Adventures in Korean BBQ and Tofu

My friends and I were on our way to another delicious brunch at Frary Dining Hall, mouths watering in anticipation of charcoal-bottomed pancakes showered in piss-yellow butter, when a passing friend offered to take us out for Korean food. We gladly accepted the offer. But before I describe my experience at this restaurant, I feel obligated to acknowledge that I do not know a thing about Korean food, so I can’t speak to this restaurant’s authenticity. I don’t have any pretenses about having a refined palate, either.

Back to the restaurant. We took a short fifteen-minute drive from the Claremont compound through the potholed streets of Pomona to the Madang Tofu House in Chino Hills, Calif. It sits on the corner of a suburban neighborhood and is right next door to the delicious 85C Bakery, a Taiwanese bakery chain. After making our way through the crowded dining area, we were greeted with menus advertising a $9.99 lunch special. Ordering was a no-brainer. The lunch special begins with a small salad topped off with cubes of tofu and a plethora of delicious side dishes.

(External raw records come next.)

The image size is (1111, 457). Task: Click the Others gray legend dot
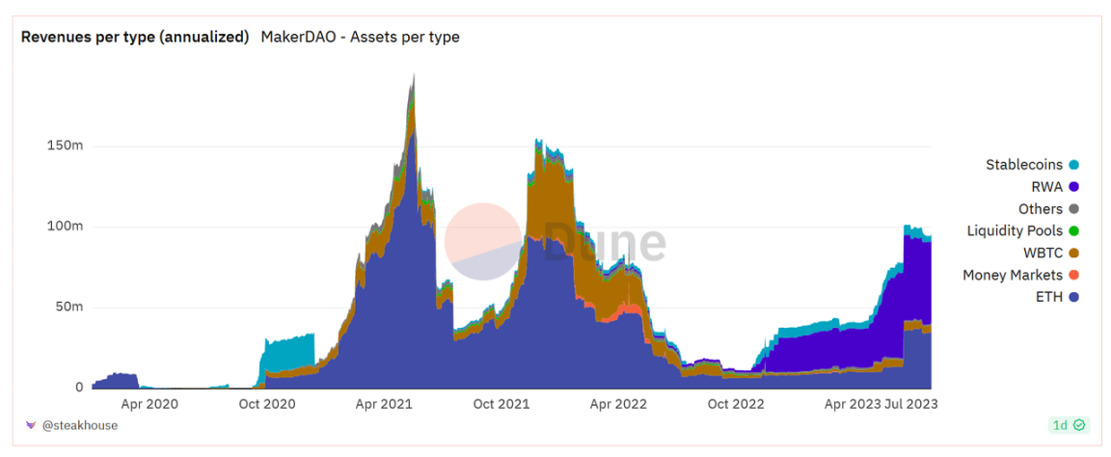1073,209
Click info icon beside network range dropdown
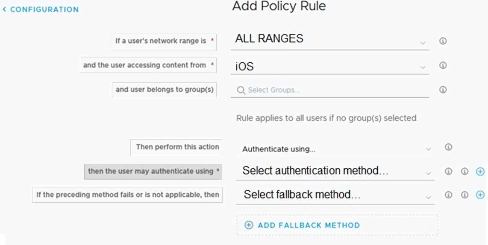488x245 pixels. (x=443, y=41)
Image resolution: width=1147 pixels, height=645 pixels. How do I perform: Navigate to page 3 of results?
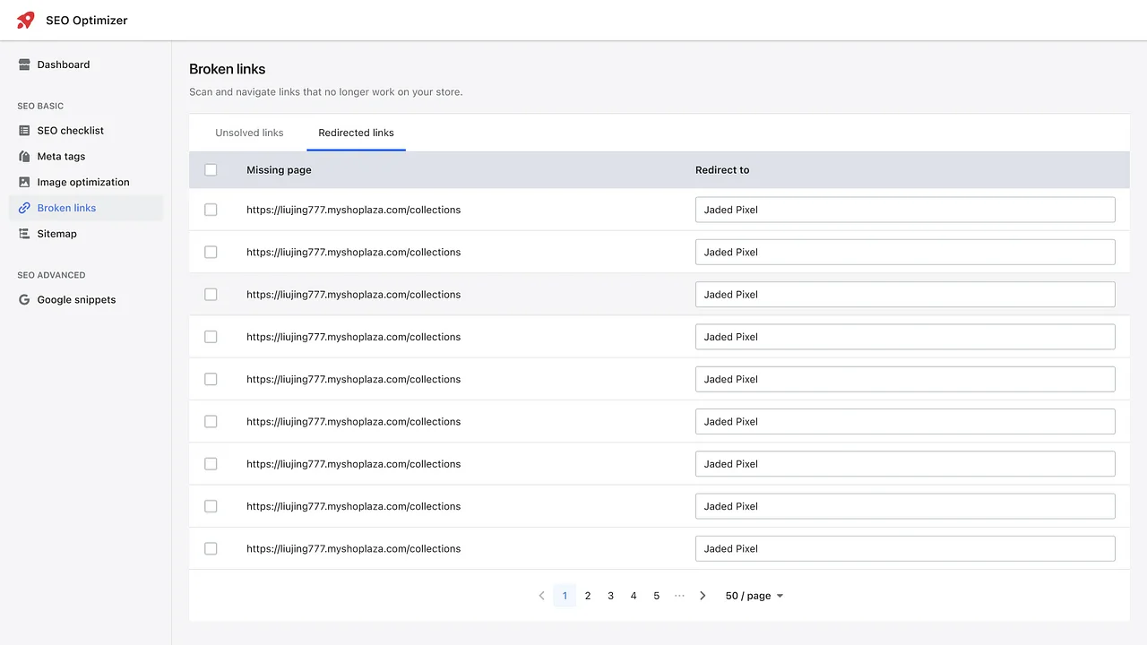610,595
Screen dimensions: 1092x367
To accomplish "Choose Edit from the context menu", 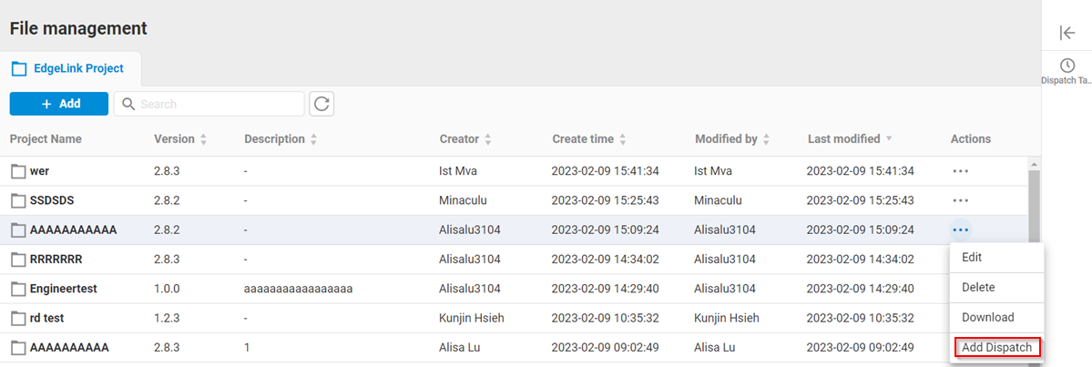I will coord(972,258).
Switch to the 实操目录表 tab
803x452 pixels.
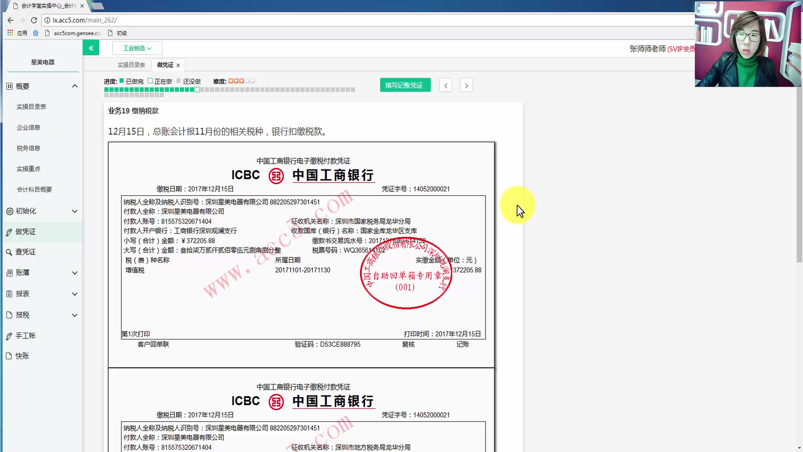point(131,65)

We started off with some crispy fried fish, spicy kimchi, stir-fried vegetables and soybean sprouts. The main course consisted of a tofu broth with additional meat, a stone bowl full of rice and a side dish of meat. I added meat dumplings to my broth and got a side of spicy pork bulgogi.

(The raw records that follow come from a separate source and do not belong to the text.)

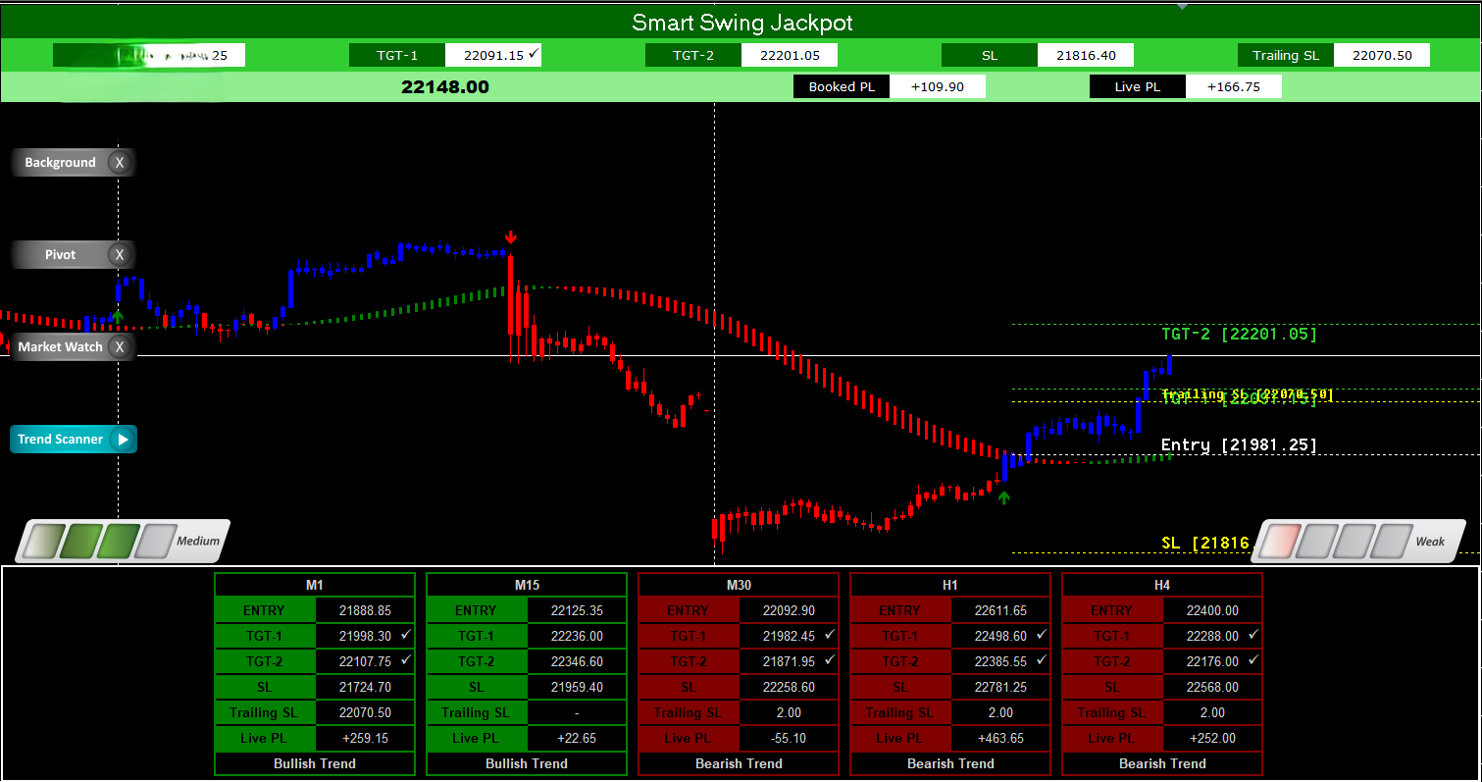Click the checkmark on H1 TGT-1 22498.60
The width and height of the screenshot is (1482, 782).
(1041, 636)
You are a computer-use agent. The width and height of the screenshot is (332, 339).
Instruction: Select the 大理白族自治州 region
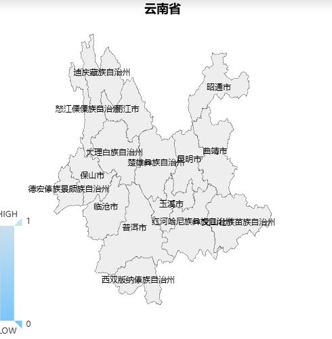coord(115,152)
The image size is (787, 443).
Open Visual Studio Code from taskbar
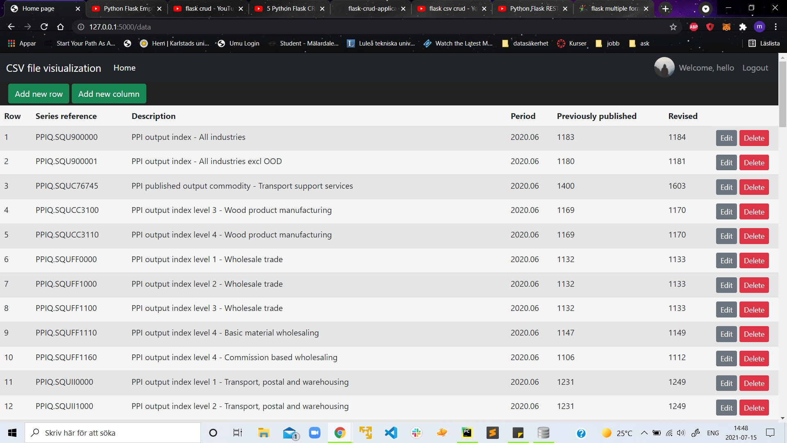pyautogui.click(x=391, y=433)
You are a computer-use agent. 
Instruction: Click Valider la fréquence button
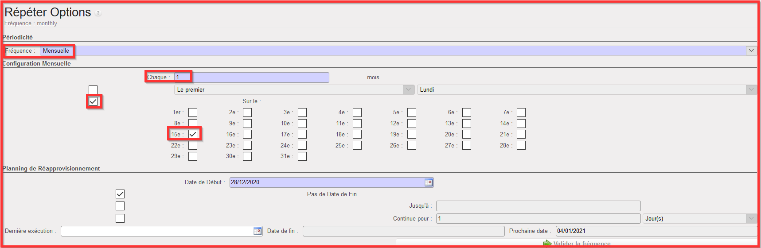point(581,244)
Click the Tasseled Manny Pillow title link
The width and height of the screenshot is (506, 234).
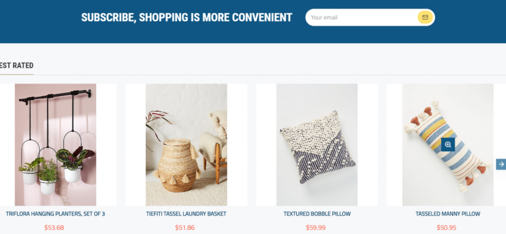[448, 214]
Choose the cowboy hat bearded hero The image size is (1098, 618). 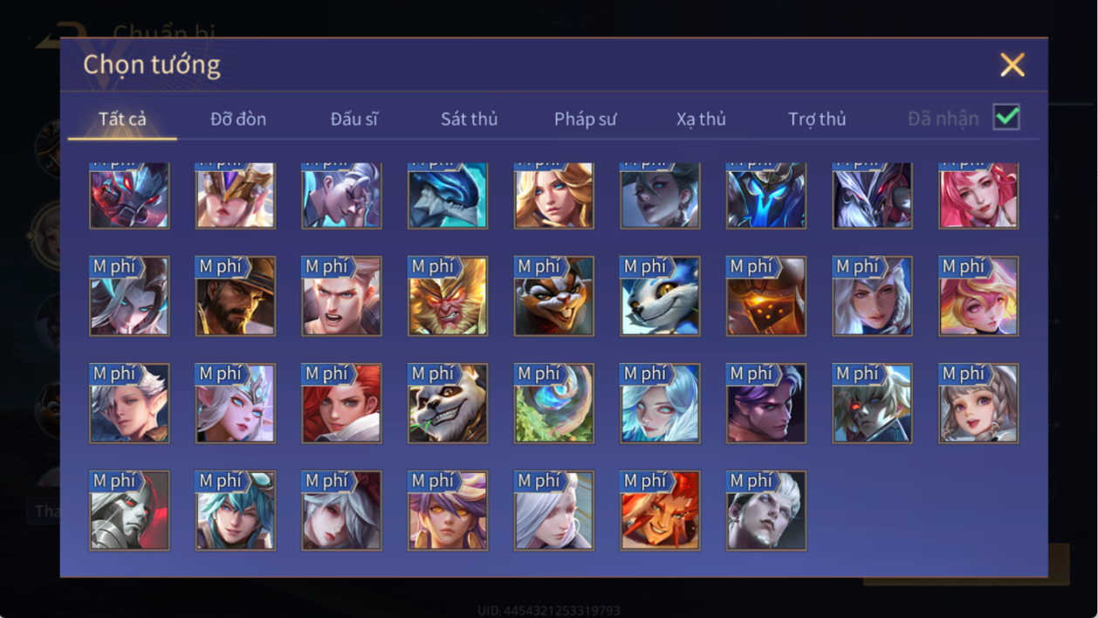click(x=236, y=296)
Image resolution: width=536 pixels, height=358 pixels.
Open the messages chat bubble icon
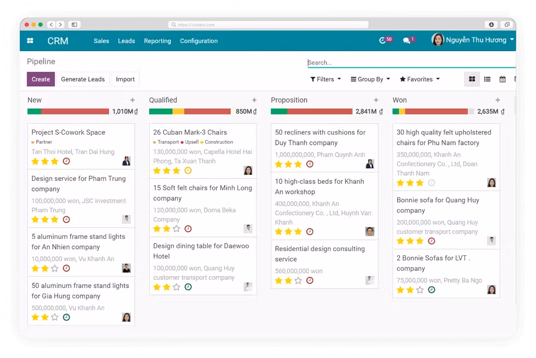click(x=407, y=41)
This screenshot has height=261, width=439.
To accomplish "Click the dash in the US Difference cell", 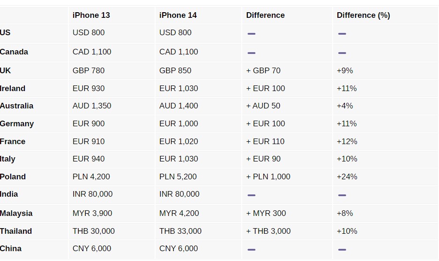I will click(252, 34).
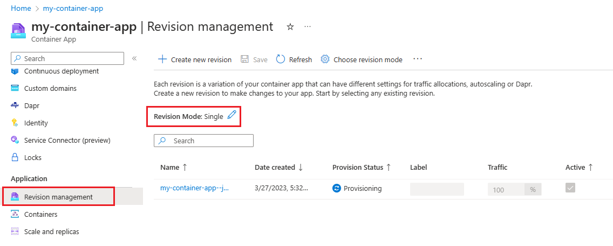Open Choose revision mode settings

[362, 59]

This was my first time eating tofu and frankly, I was a little apprehensive. Something about those gelatinous white cubes did not sit well with my stomach. However, I was pleasantly surprised. Its texture is more akin to a boiled vegetable than you’d expect and it takes on whatever savory flavor you put it in. The rice forms a nice crunchy crust along the bowl and the bulgogi pork is exceptionally tender and soft. In short, the meal was badass.

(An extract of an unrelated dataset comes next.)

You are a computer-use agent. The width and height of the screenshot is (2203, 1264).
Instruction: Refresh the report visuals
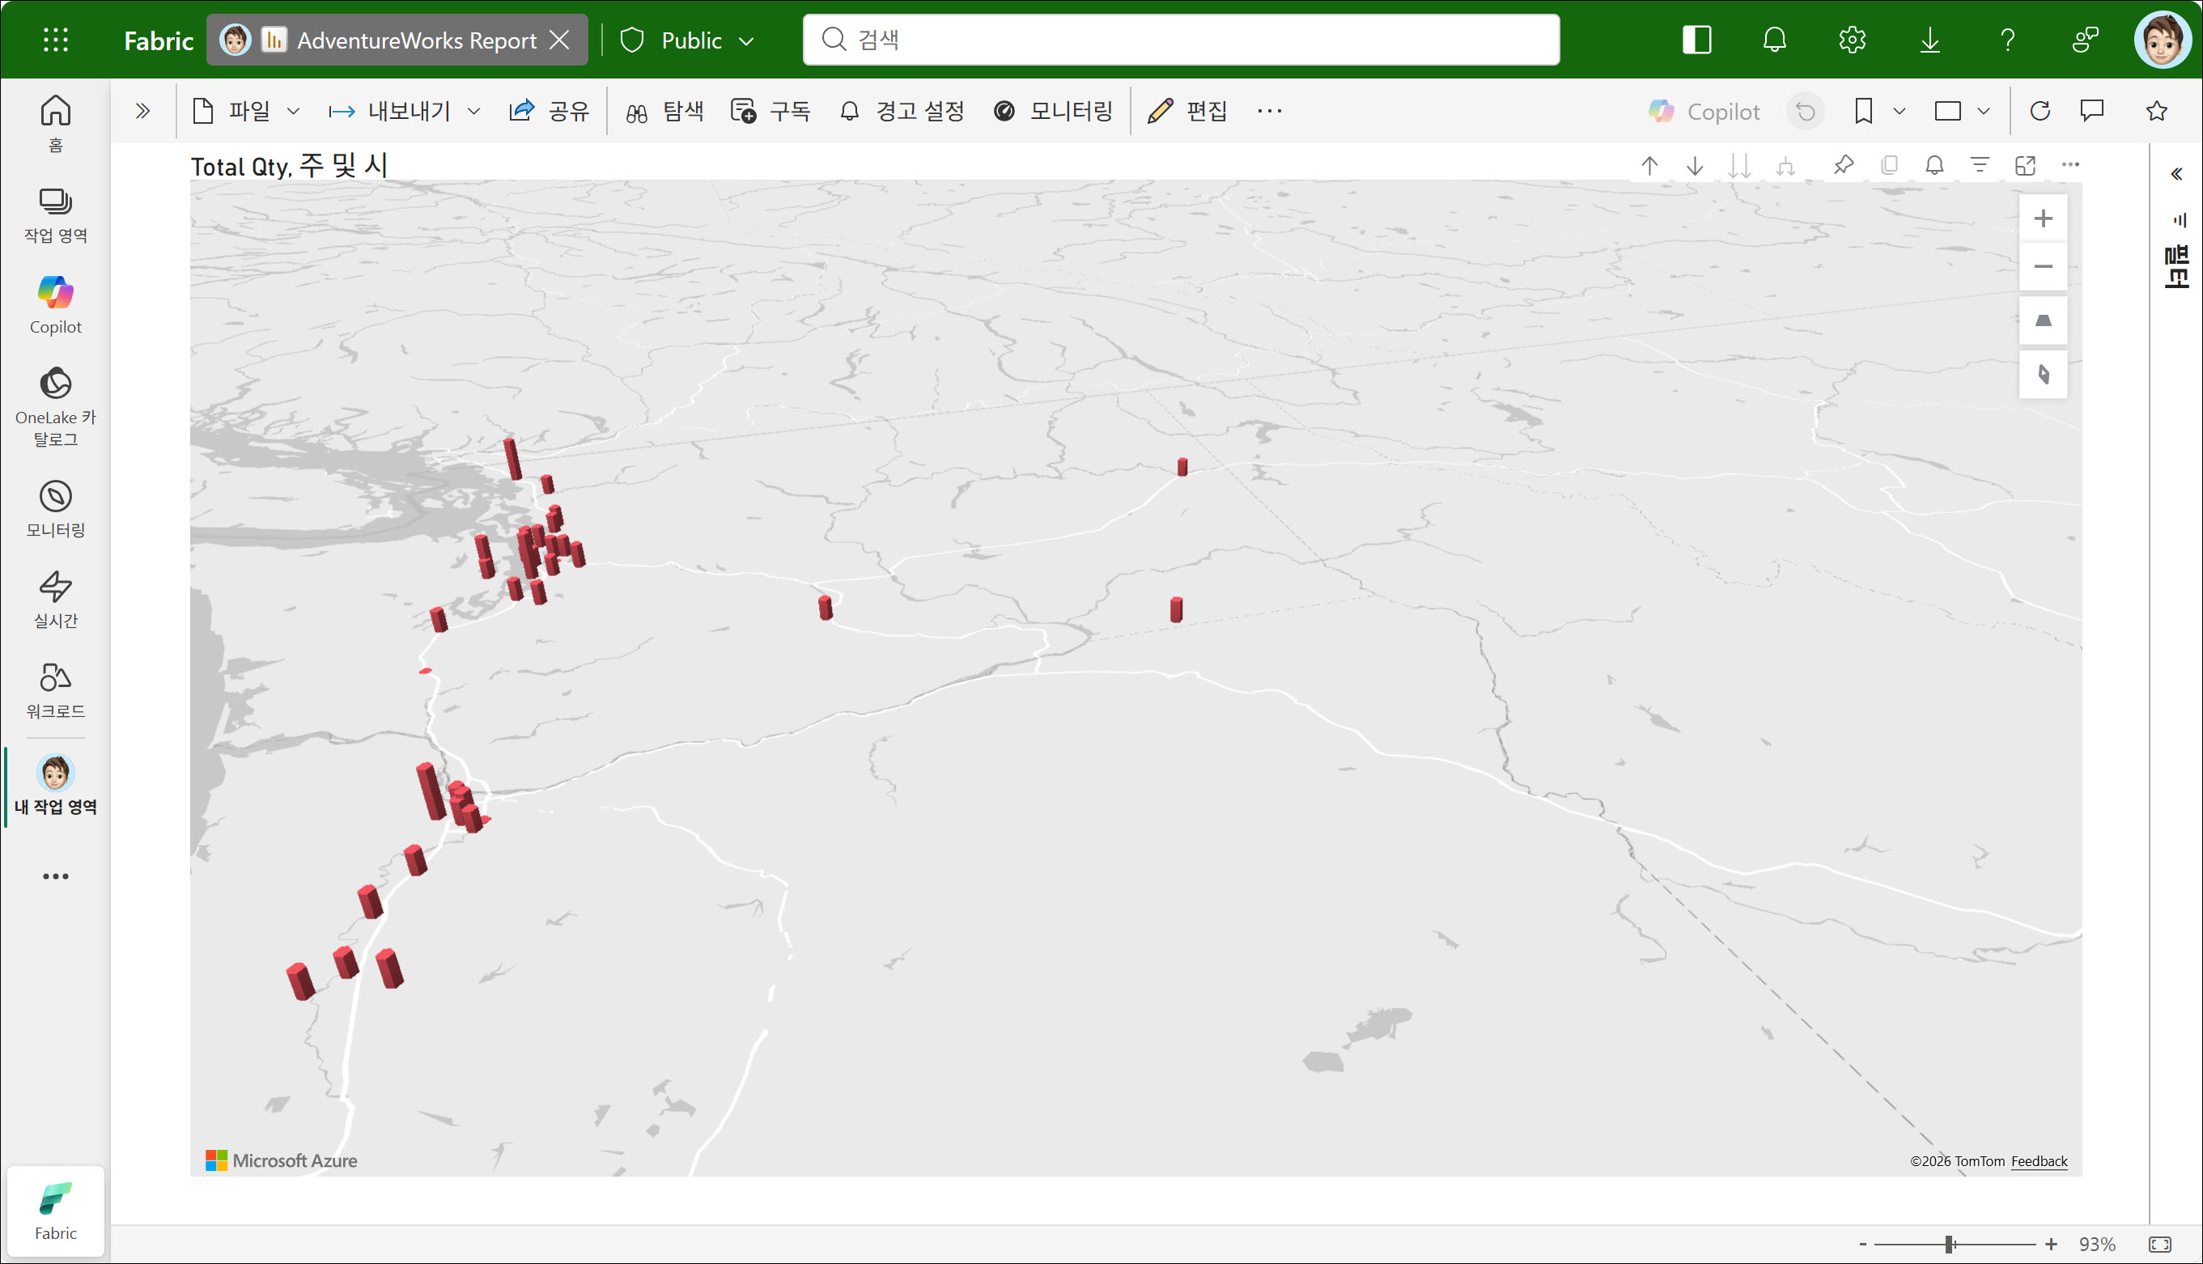[2040, 111]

My only issue with Madang Tofu House is the service. They are understaffed and just couldn’t keep up with the lunch rush. That may sound like a minor inconvenience or criticism, but it can mean life and death if you are foolish enough to order your broth with extra spice. Twist your head around and scan the dining room for the waitress all you want, but that glass of water ain’t comin’. Make peace with your slow death by immolation.

If you never got that water cup refilled and need to heal those burns, then consider grabbing some boba and dessert at 85C, the Taiwanese bakery next door. Their “sea salt mountain green tea boba” beautifully balances a hint of the savory salt with the sweetness of the tea. It’s refreshing, and nothing beats chewing on the occasional tapioca balls that shoot up through the straw. Their baked goods were just as good, with their airy and light dark chocolate chiffon cake.

Follow my example and find a friend with a car. This trip is well worth your time—two amazing places in a single visit!